▶ _Task to carry out_
Format everything from the line containing "You are a computer-use" down to the line containing "pyautogui.click(x=895, y=73)" as a two-column CSV with the headers instruction and response, one row per item, each value in a single quoted field with line breaks replaced by spaces. Leave the pictures out.

Collection entries

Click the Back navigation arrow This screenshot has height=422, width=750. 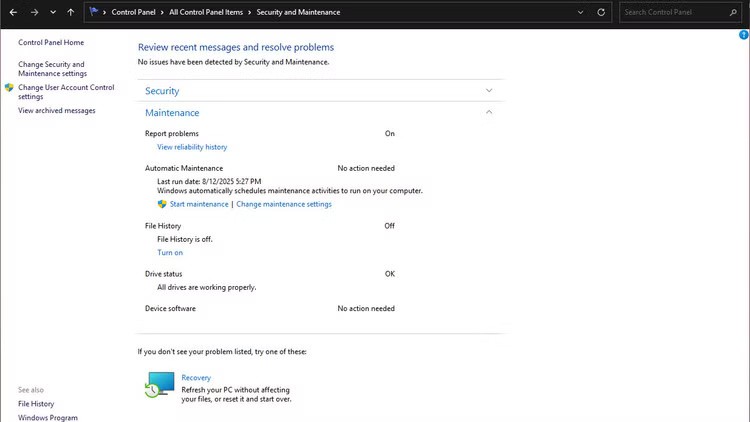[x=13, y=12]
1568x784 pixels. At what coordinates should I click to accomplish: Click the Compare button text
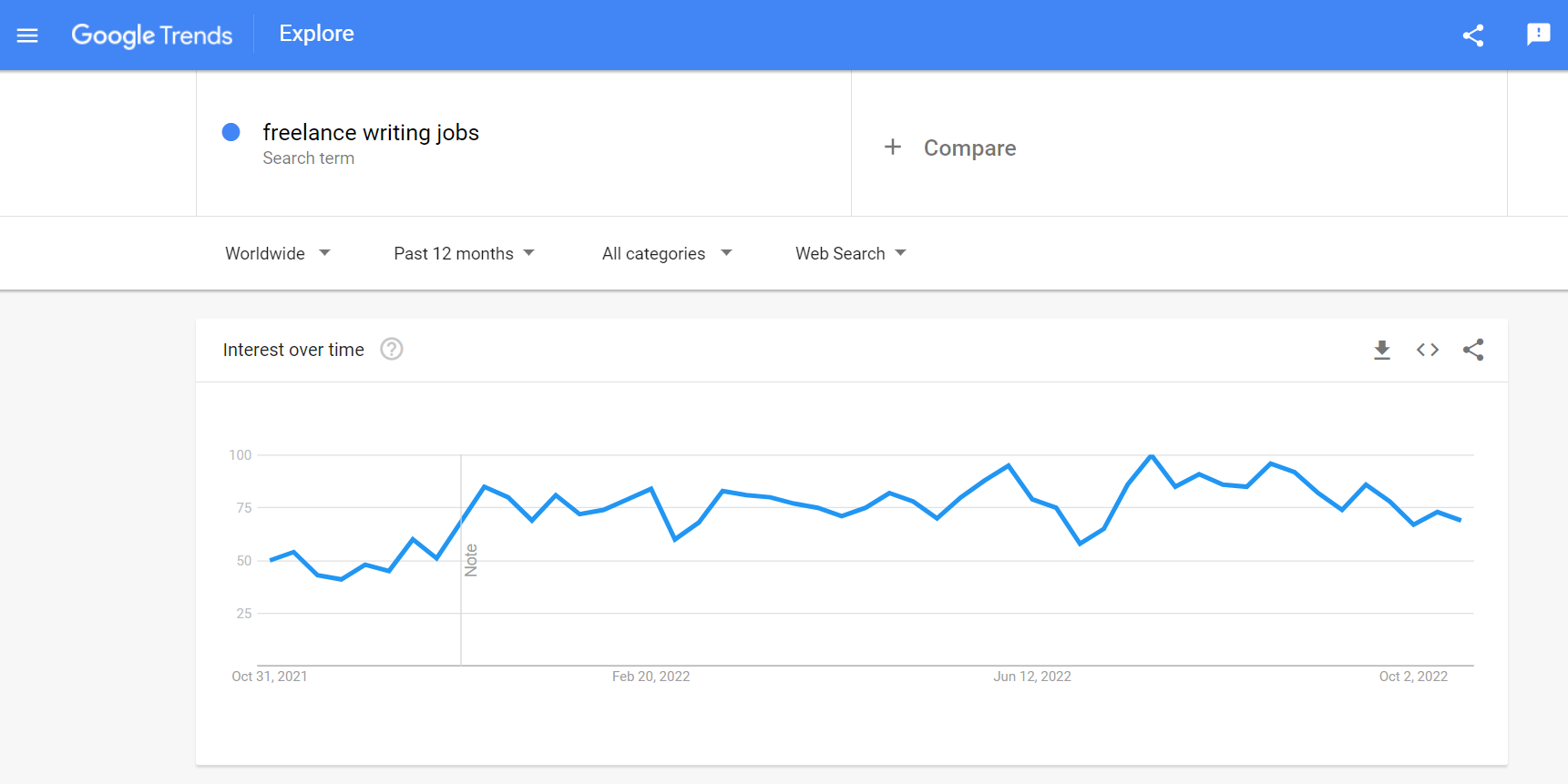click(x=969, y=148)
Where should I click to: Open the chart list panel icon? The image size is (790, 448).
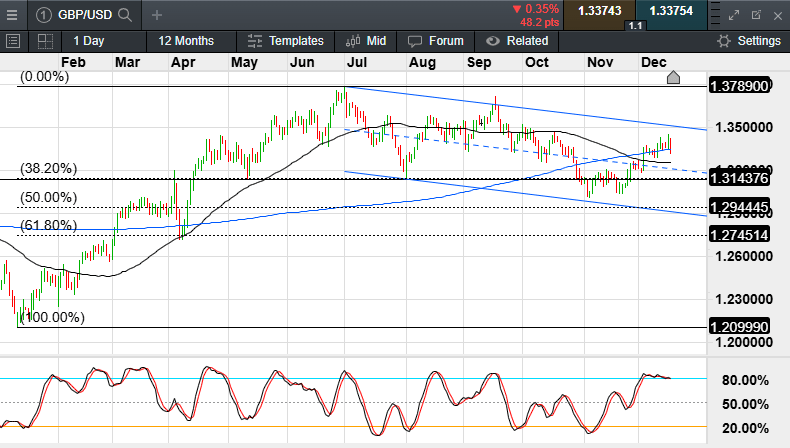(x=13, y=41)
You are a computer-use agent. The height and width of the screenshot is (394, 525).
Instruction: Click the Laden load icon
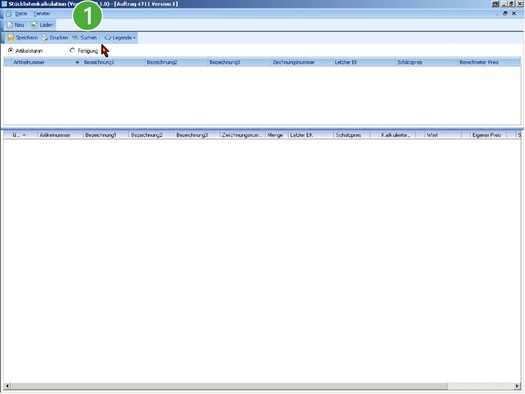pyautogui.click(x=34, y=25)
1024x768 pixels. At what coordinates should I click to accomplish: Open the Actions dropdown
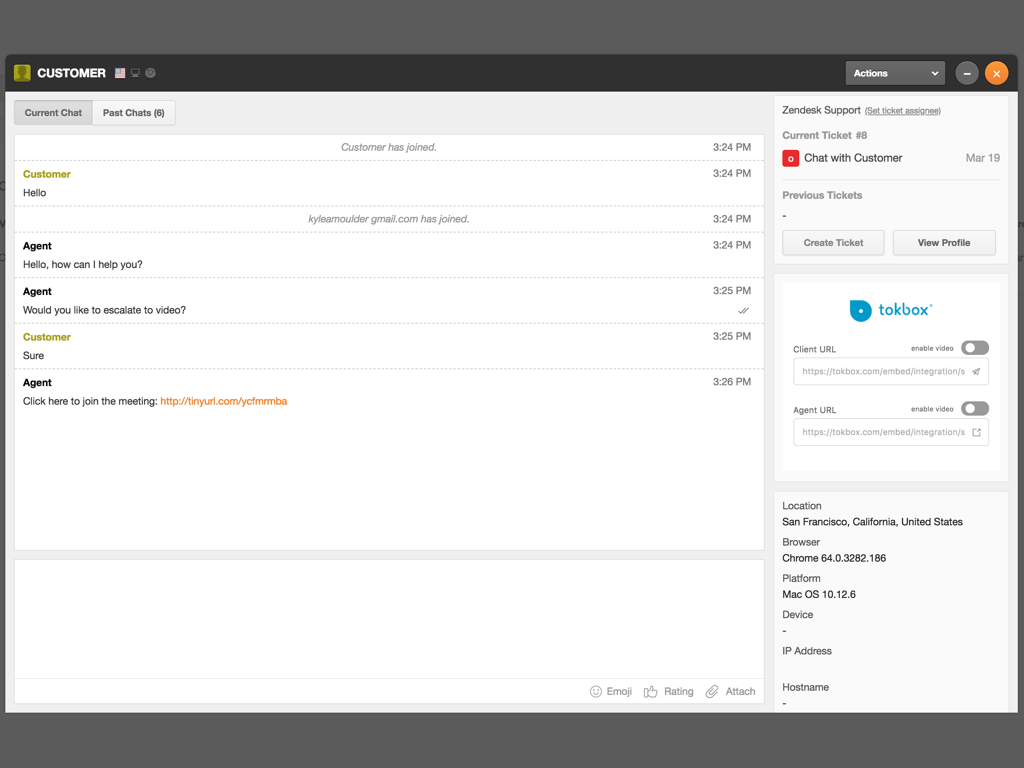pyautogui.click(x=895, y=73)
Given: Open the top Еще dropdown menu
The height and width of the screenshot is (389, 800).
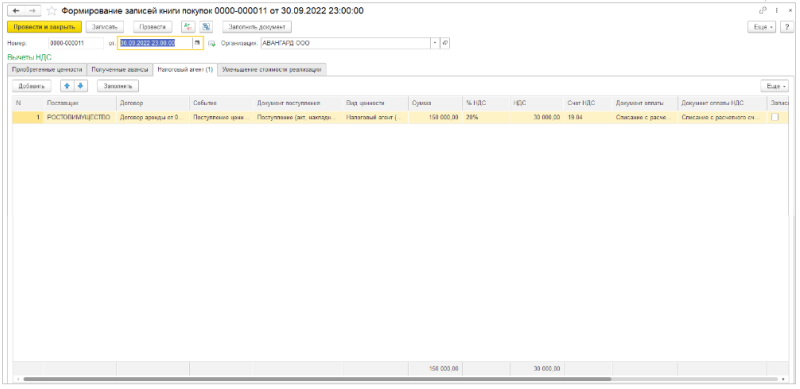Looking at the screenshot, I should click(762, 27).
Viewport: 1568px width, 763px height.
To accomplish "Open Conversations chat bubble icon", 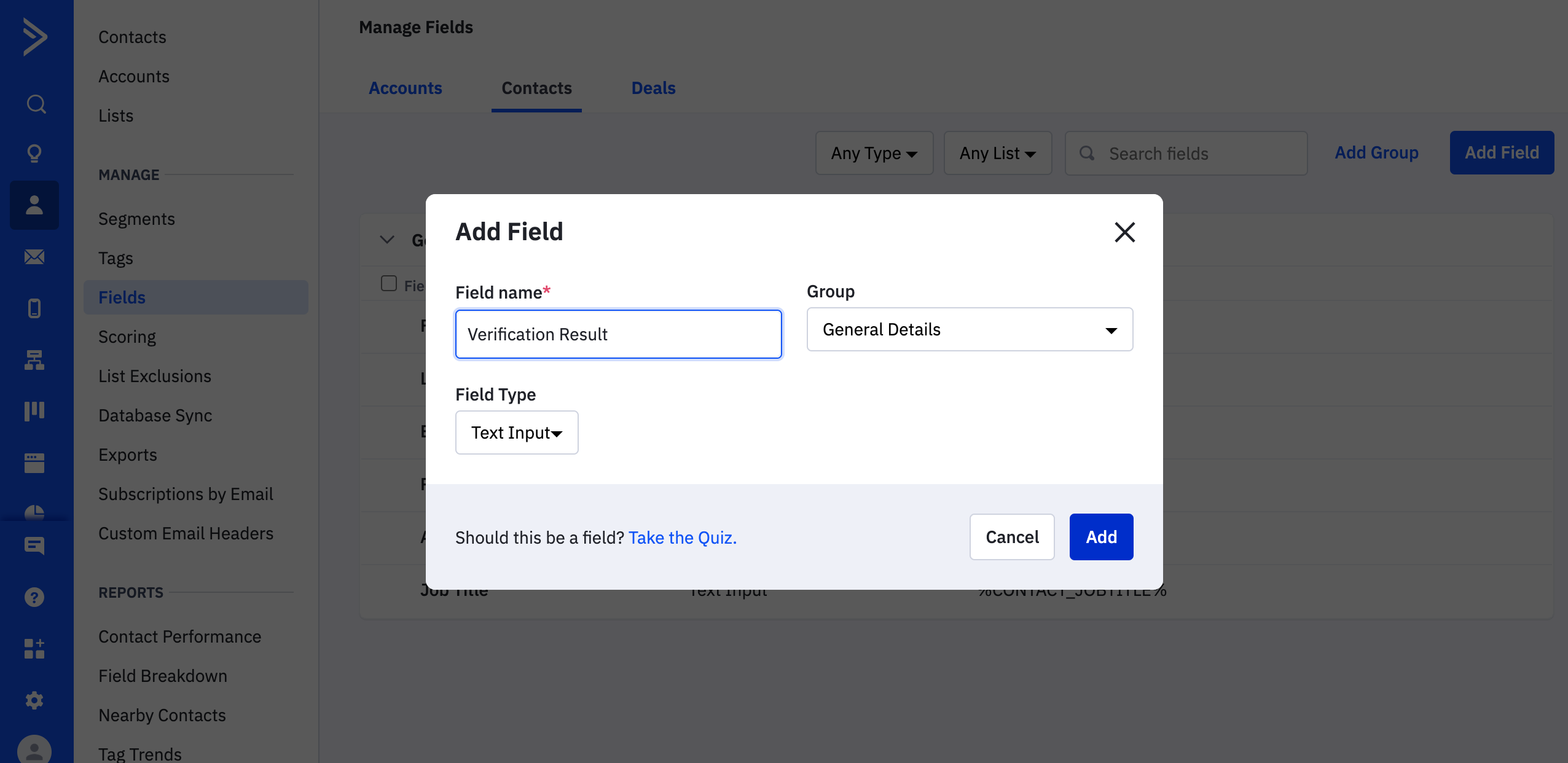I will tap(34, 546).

▶ _Completed exercise_
instruction,response
"You are a computer-use agent. The height and width of the screenshot is (394, 525). Instruction: Click the Laden load icon","pyautogui.click(x=34, y=25)"
"1024x768 pixels. At what coordinates should I click to accomplish: Open the Actions dropdown","pyautogui.click(x=895, y=73)"